Desde que irrumpió el coronavirus en nuestras vidas, de todas las limitaciones que hemos sufrido, una de la que más nos dolió en EAS es el tapabocas. A no confundir: no nos molesta usarlos. Sabemos que es nuestra responsabilidad y la asumimos con gusto. No. Más bien nos entristece el alma no percibir sonrisas, gestos, expresiones, todos esos vínculos vivos con la gente que exceden la simple penetración de las palabras.
Aquel cálido mediodía de abril, nos pasó algo que pocas veces sucede. Silvia nos estaba esperando en la puerta del merendero “Mi Arcoiris” (Tres de Febrero) con una sonrisa que, de alguna manera que no podemos explicar, se dejaba percibir a través de su barbijo. Un gesto que no pudimos ver, pero lo vimos igual.
Con esa expresión cálida, de bienvenida, que te invita a pasar sin que tengas que pedir permiso, nos abrió la puerta de su comedor y de su vida. Nos contó de cómo empezó su aventura solidaria, de la satisfacción de ayudar sin pedir nada a cambio.
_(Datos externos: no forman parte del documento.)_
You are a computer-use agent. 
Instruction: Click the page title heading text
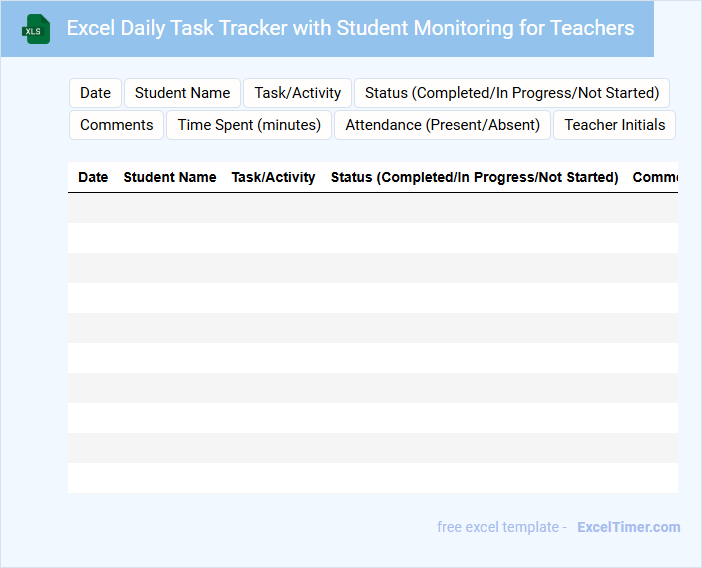click(x=350, y=28)
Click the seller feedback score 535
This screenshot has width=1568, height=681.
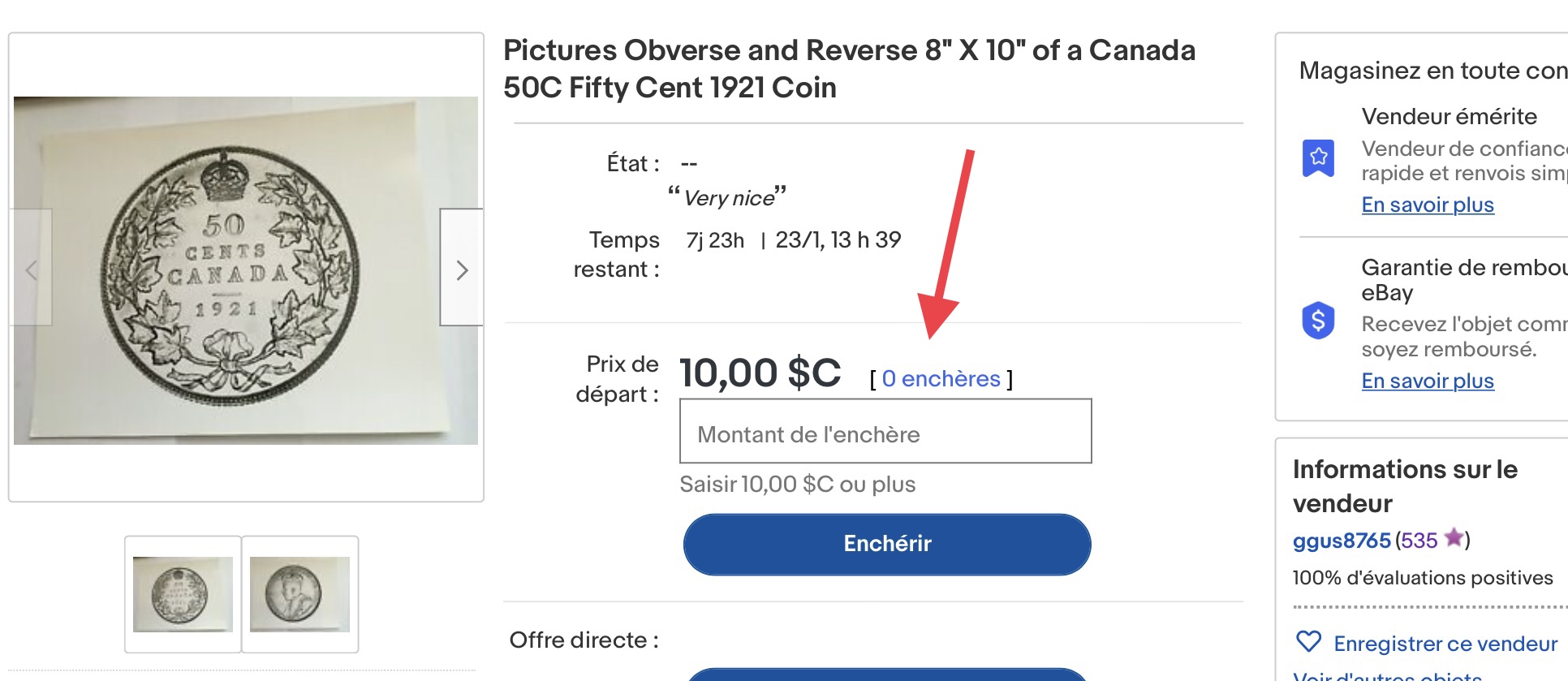(x=1418, y=541)
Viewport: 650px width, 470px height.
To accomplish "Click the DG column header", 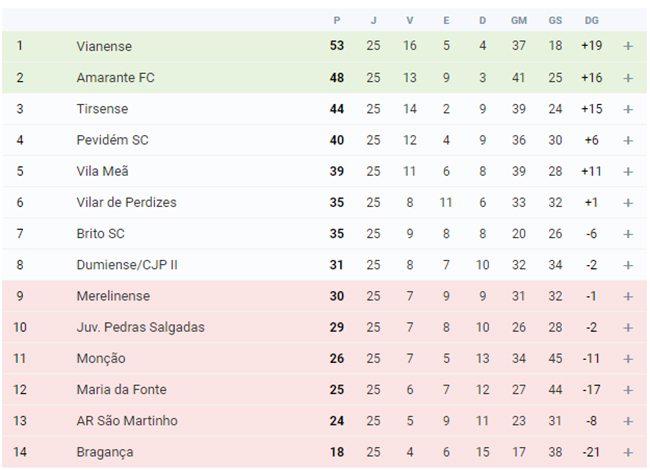I will 592,20.
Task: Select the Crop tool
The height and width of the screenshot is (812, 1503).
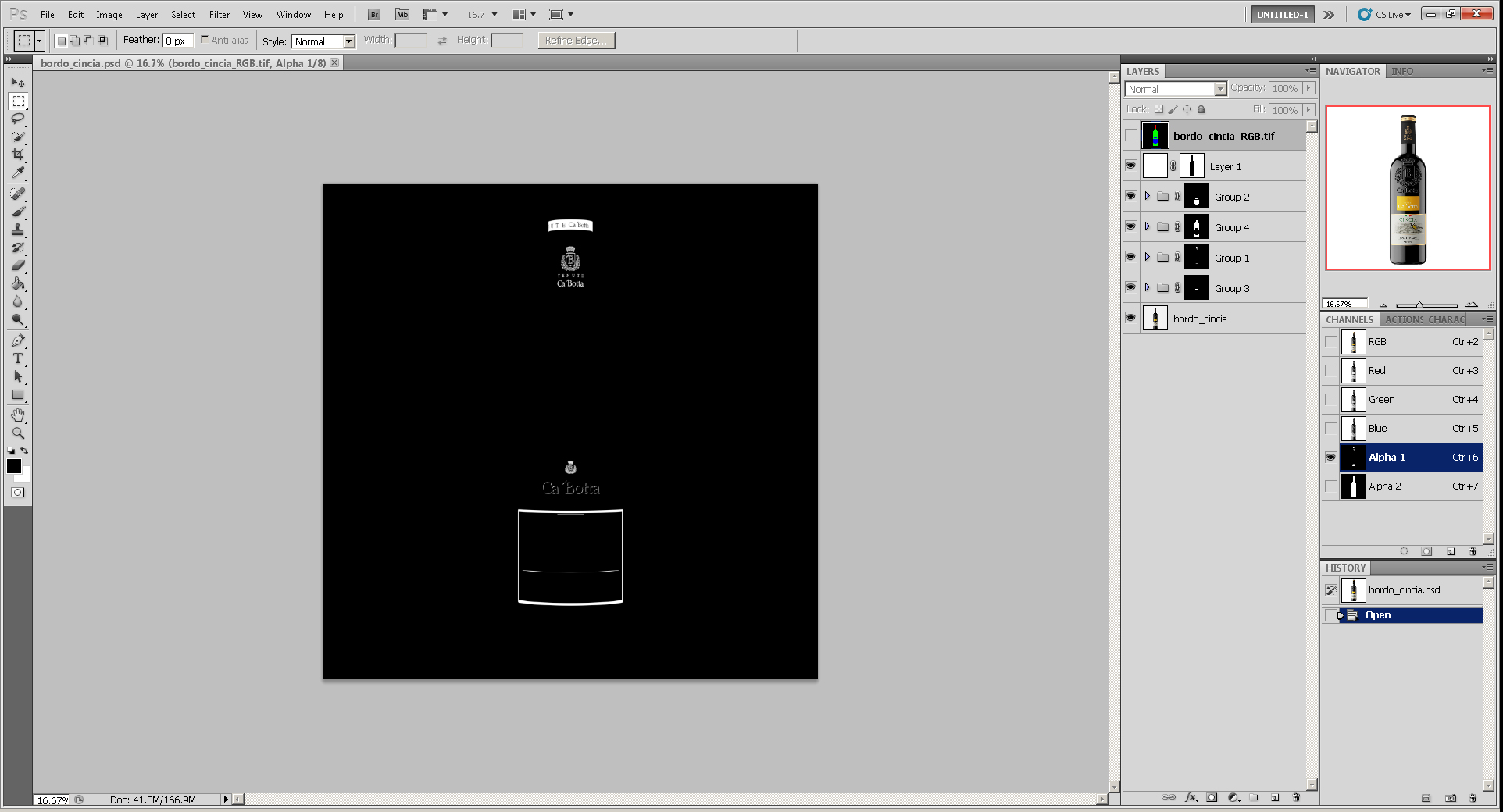Action: point(18,155)
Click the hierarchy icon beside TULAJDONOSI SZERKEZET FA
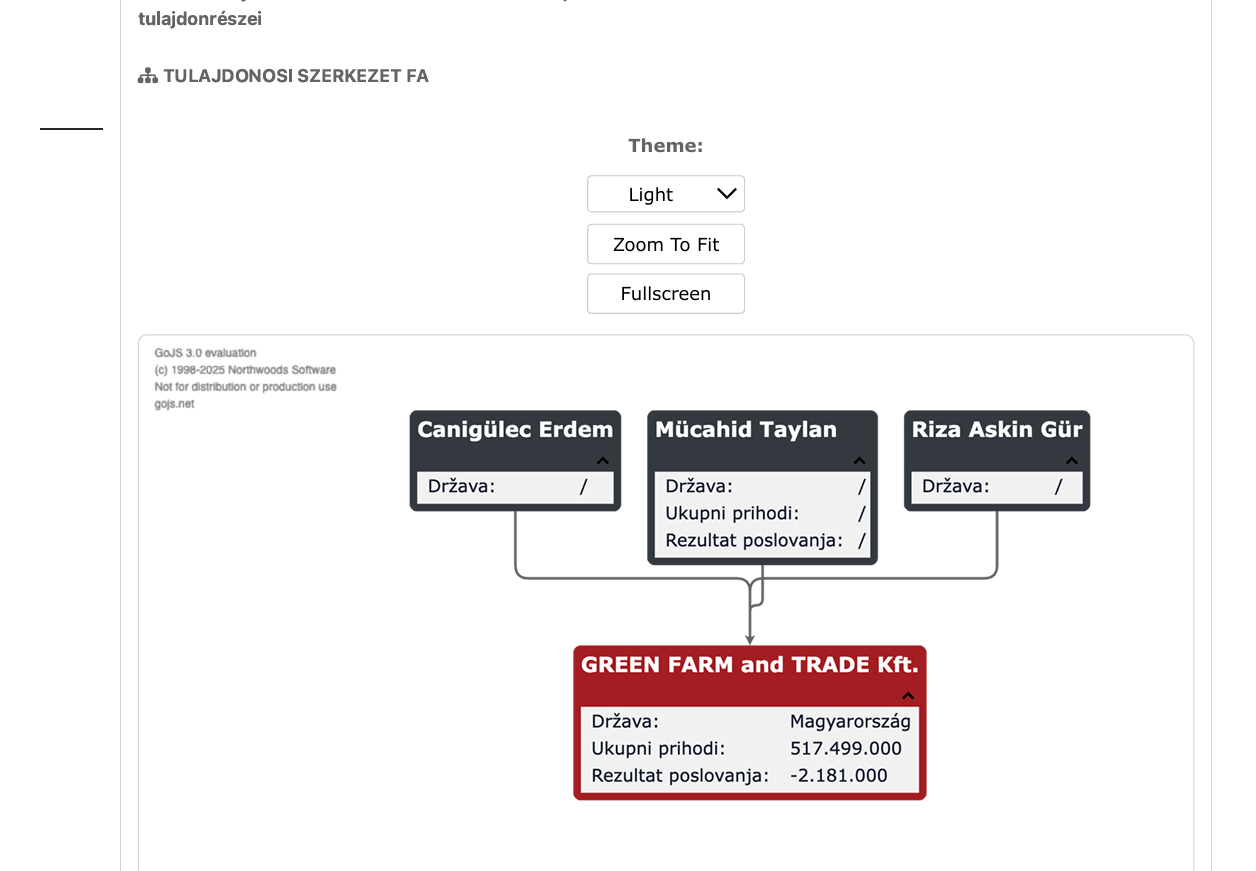 click(148, 76)
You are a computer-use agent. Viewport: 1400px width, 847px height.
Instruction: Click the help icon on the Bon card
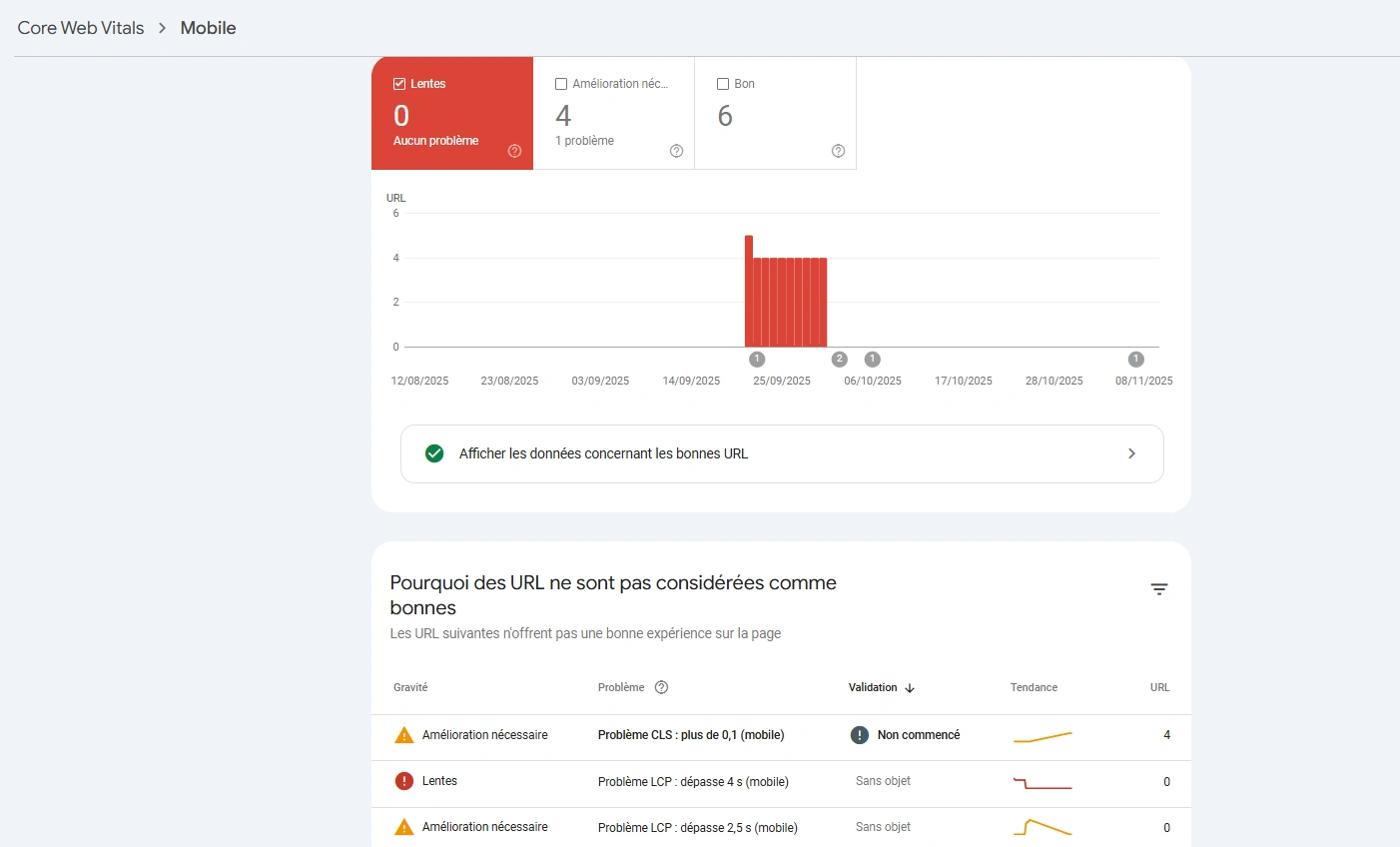click(838, 150)
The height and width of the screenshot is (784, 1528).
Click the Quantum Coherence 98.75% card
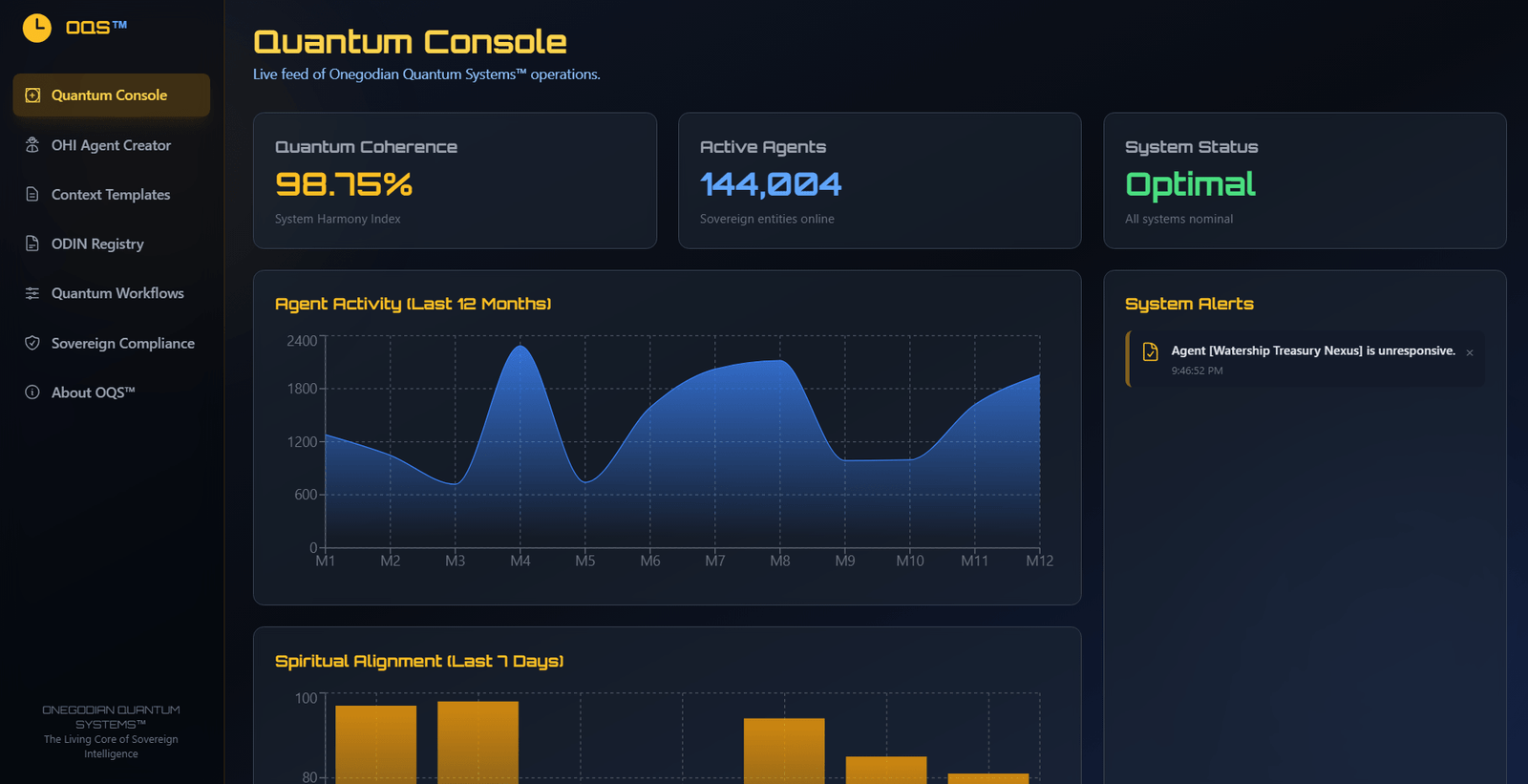(x=454, y=180)
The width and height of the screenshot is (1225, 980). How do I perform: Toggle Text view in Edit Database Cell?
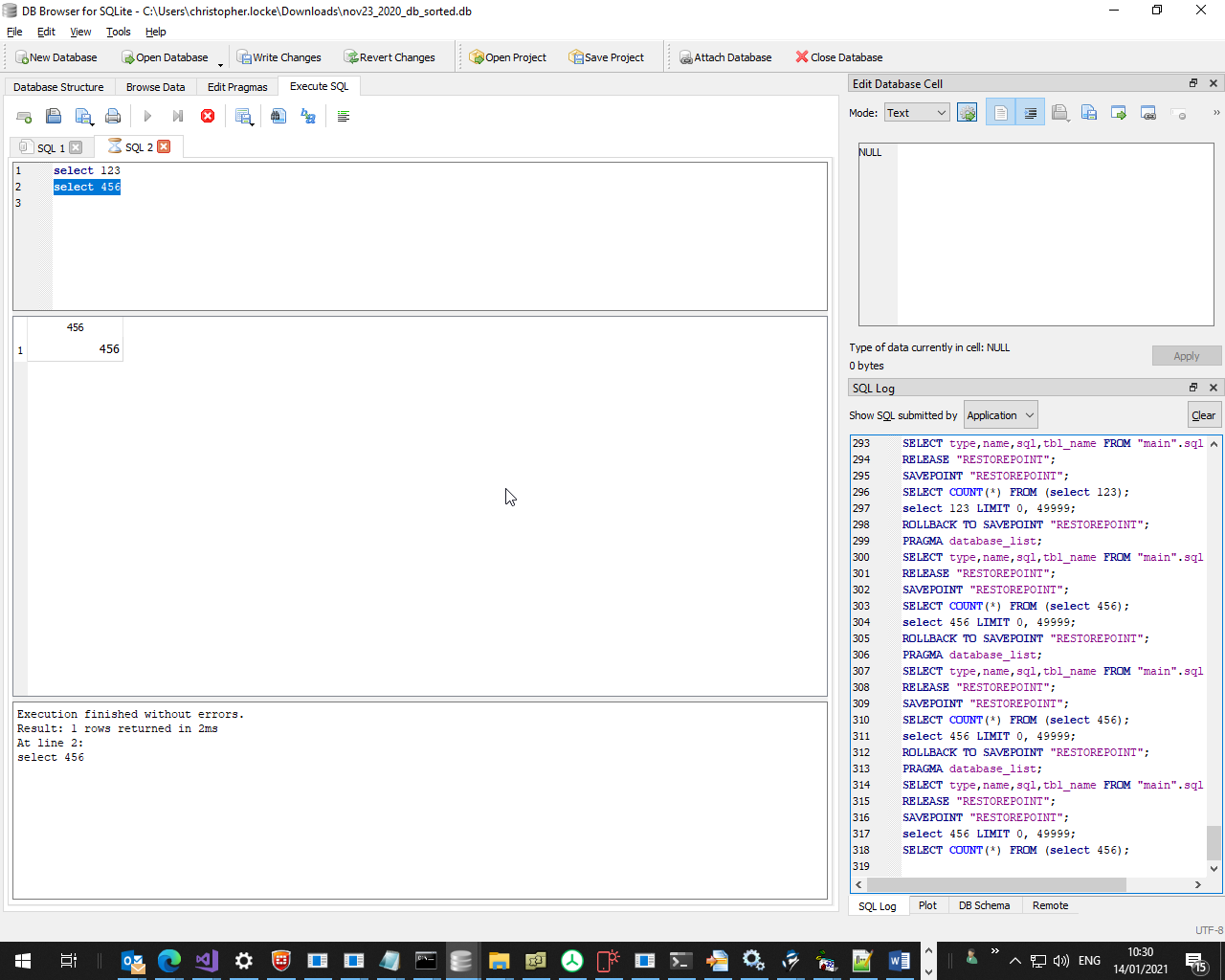[1000, 112]
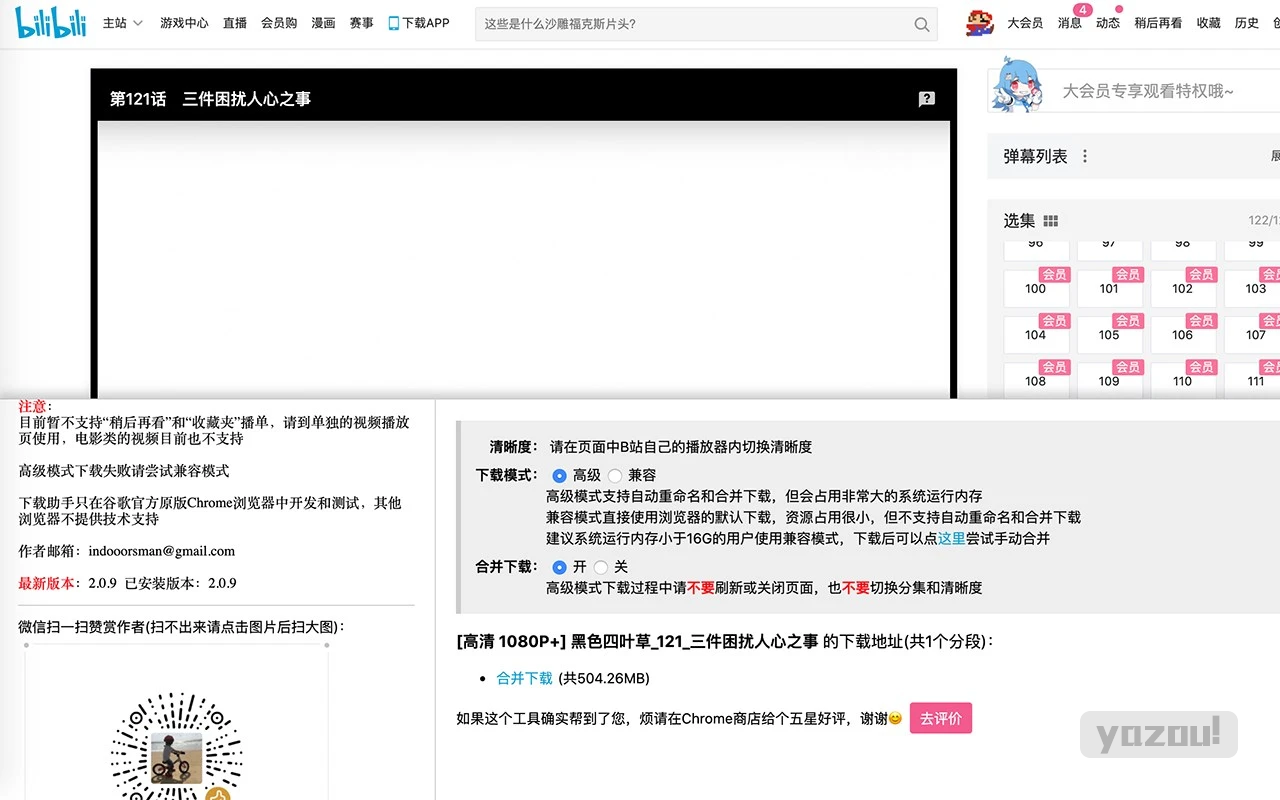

Pero detrás de sus ojos vidriosos y su sonrisa amigable, nuestra protagonista escondía un profundo dolor. Silvia cargaba en su corazón con un tormento imposible de comparar: la pérdida de un hijo. De todas formas, a pesar de su pena inimaginable, no dudó ni un segundo en compartir su historia con nosotros.
Nos contó de su pérdida, de lo duro que fue transitar el duelo y de cómo junto con José, su pareja, encontraron una salida en “Mi arcoiris”. El merendero fue, para ellos, la oportunidad de encauzar su dolor y darle significado a la tragedia. A medida que avanzaba su relato, las memorias vivas le resquebrajaban la voz al pasar por el nudo de su garganta. No fue la única. Todos los que escuchamos su historia recibimos un pinchazo en el corazón, como si el recuerdo fuera propio.
Su tono se normalizaba y volvía a la calidez habitual cada vez que hacía mención al merendero. No hay dudas de que entregarle el corazón a los pibes del barrio fue su salvación y, en definitiva, lo que le devolvió su sonrisa. Como suele decir ella misma: “Ayudar es el abrazo del alma”.
El sol del sábado ya comenzaba a esconderse en los techos y, como si fuera cualquier oficina, el merendero debía continuar con sus tareas. Desde la puerta, Silvia nos despedía con esa cálida expresión con la cual nos había invitado a pasar, con el deseo expreso de que la vida nos vuelva a cruzar alguna vez. Ya conocemos el camino: sólo hay que buscar aquella sonrisa que ni el covid podría tapar.